Dying in the Church
Many
are dying in the churches of Christianity today. Perhaps
you are one of them. I was. I sat in a pew, Sunday after
Sunday, year after year, listening to sermons. I would try
to focus my mind on what I was hearing, sometimes with delight,
sometimes with an overwhelming tiredness, almost always
with a desire to surrender my life to God, but not knowing
how to do it. I would get up from my pew, stirred by the
words I heard and the final hymn I tried to sing with all
my heart, sometimes to make my way to the front to "re-dedicate
my life to Christ," usually to make my way to the rear,
to shake hands with the pastor and greet as many people
as I could before plunging headlong into another busy week.
My resolve to be a different person that week would begin
to erode as soon as I stepped out the door of the church.
The reality of my life would come crashing down upon me
and I would switch into survival mode, coping as well as
I could to hold my marriage together, provide a comfortable
living for myself and my family, and maintain my sanity
in the process. Who would know that the condition of my
private life was such a contradiction to the lofty ideal
I embraced each Sunday?
No one would know. I was considered the exemplary Christian
in every church I was ever in. My family was considered
the exemplary Christian family. I taught Sunday school,
led worship, preached in the pulpit, was faithful to tithe.
No one knew that I was dying inside. I had everyone fooled
except myself, my wife, and the counselors we quietly paid
to help us come to terms with our brokenness.
An Abundance of Counselors
Do you realize that there are millions of people
just like me in churches everywhere who convince one another,
and even themselves, that they have a "satisfying walk with
the Lord" when in fact, in the darkness of their own lives,
hidden from their "brothers and sisters," they harbor all
manner of lustful and debased thoughts and gratify their
selfish and worldly desires, take refuge in and get their
self esteem from their careers, neglect their wives and
children, etc. Just like I was, they are dying in their
churches. Unable to trust their pastors or Christian friends
with the intimate details of their lives, they resort to
professional counselors to help them cope with the contradictions
in their lives and the resulting havoc in their personal
relationships.
It was a long time before I would give in to my wife's
pleading and agree to see a counselor. That was for weak
people. From time to time we would hear about Christian
acquaintances of ours who were going through divorces. I
would shake my head and wonder how they could consider something
so contrary to scripture. Why didn't their pastors help
them? Why couldn't the counselors they went to set them
aright? Then my own wife's quiet desperation began to find
a voice and my self-righteous stand began to weaken. If
I would not go with her to counseling, would I pay for her
to go alone? Shame and insecurity and anger flooded over
me.
Why couldn't she just talk with her friends, or other women
in the church, or even the pastor? She had a couple of friends
whom she trusted enough to share her deep struggles with,
but they were not in any better place themselves. They urged
her to seek professional counseling, just as they were in
the habit of doing. As for other women in the church, there
was no foundation of trust there — we hardly knew them.

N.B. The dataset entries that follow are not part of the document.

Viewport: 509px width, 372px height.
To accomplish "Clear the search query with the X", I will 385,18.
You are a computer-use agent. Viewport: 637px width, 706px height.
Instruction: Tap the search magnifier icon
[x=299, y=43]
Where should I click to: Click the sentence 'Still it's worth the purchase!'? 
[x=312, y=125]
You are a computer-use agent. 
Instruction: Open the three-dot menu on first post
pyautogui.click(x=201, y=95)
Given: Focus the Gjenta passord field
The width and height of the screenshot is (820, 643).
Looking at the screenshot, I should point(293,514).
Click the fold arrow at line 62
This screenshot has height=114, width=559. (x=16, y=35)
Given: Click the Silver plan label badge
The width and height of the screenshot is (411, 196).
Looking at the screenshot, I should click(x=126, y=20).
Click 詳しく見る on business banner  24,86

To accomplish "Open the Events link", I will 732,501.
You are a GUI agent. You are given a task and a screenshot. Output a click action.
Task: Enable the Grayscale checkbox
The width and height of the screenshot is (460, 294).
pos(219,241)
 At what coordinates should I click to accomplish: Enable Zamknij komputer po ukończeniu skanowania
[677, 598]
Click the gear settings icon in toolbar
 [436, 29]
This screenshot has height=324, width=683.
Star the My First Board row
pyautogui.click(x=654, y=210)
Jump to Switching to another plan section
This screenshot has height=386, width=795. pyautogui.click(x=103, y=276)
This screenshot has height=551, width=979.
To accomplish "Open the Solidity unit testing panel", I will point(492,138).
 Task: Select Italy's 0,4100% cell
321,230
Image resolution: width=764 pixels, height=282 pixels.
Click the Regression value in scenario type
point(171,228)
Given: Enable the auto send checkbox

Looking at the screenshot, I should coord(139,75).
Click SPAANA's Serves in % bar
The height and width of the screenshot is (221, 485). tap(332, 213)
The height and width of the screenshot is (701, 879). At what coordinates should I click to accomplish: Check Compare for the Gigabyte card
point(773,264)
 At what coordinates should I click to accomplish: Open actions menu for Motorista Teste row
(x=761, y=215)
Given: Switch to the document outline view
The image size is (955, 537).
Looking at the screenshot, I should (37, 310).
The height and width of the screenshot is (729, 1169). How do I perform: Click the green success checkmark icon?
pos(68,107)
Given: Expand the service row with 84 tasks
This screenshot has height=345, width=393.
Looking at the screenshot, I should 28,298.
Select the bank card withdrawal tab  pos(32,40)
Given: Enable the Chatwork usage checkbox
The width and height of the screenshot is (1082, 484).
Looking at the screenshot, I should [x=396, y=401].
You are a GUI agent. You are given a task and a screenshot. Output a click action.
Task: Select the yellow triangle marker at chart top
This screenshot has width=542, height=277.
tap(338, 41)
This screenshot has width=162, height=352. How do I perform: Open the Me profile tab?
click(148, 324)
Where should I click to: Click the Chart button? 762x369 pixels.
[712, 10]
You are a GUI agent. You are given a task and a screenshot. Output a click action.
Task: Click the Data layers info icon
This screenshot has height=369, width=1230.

And as for the pastor and his wife, they were our friends
and our peers. We didn't see them as having wisdom or experience
beyond our own.
Ah, look at all the lonely people...
We gutted out the next ten years on some combination of
Christian counselors and Christian self-help books. Our
hopes were raised and dashed so many times, we became numb
to our own pain. Our growing family and our ever-increasing
standard of living gave us enough distractions to carry
us until the time when we would find the therapeutic healing
environment of life in Messiah, where true healing and restoration
would begin.
The first counselor my wife saw was a Christian woman who
had her office in downtown
Boston
in a building owned by one of the larger conservative Evangelical
churches. For her time she charged three times my wife's
salary as a Registered Nurse. On her second visit, my wife
happened to step into the elevator with her counselor, who
coldly ignored her until they arrived at her office. There
my wife asked her, "Did you even recognize me in the elevator?"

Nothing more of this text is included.